My father was 22 when I was born. Soon after he opened The Leather Shoe Shop, a shoe and leather repair store in a plaza in upstate New York. My older brother Tony and I went to work with my father Monday through Saturday nine to nine. My mother had left us, and my father sought full custody. (Tony Danza has nothing on this guy.)

My father had shoulder-length black hair, and wore denim shirts, leather vests, flared pants, and leather zip-up boots. He smiled and laughed a lot, and was well-liked by his customers for his honesty and kindness. The Leather Shoe Shop stood among businesses, owned by 1st and 2nd generation immigrants like my father, places like Mario’s Pizza, Kaplan’s kosher deli, Haim’s barber shop, and the Gondola Restaurant, where food and services were traded for shoe repair, and deals were sealed with a handshake.

A set of wind chimes hung on the door to the shop, so my father always knew when a customer entered. He told me that was so he could worry less about shoplifters. When he sat in the workshop to take a bite of pizza, or toast dipped in coffee, or went to use the bathroom, the chimes went “brrrrring,” and he’d go running into the storefront. I tried to wait on customers for him, but I was a tomboy with ratty brown hair, and no adults took me seriously.

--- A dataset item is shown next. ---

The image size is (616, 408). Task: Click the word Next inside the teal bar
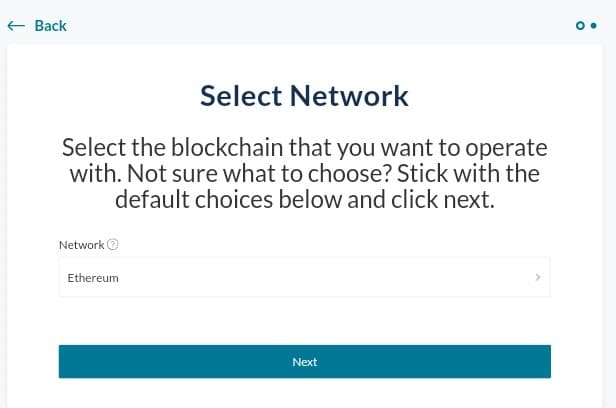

Mostly my brother and I hung out in the back, stamping wet hides with brass tools to make key chains and name plates. At the end of the night, my father took us to Sharkey’s Tavern where we ate fried clams or turkey on a stick, and drank Cokes to our hearts’ delight. Then, in our dingy apartment, my brother and I crawled into the bed we shared without bathing or brushing our teeth. In the morning, our father woke us up to do it all over again.

In those early days of the business, we were broke. We had a gas stove, and one month when my father couldn’t pay the bill, the company shut off the gas. My father called and told them he had two small kids at home, but they refused to turn it back on. So, he took a hibachi into our front yard, threw in some charcoal briquettes and started a small fire. Right there in the yard he put up a large sign that read, “Gas Strike.” My father cooked bacon and eggs on the hibachi. After a while, a rep from the gas company showed up in a work truck. “Take the sign down,” he said. My father told him to turn on the gas. The rep said, “No.” My father smiled and kept cooking. “Come on, buddy,” the rep said. “You can’t have that sign in the yard.” My father ignored him. By the end of the day, the gas company relented.

What I learned from my father was this: Family comes first. You work to support your family. Handshakes are as binding as legal documents. The written word can make change. Never be afraid to question authority.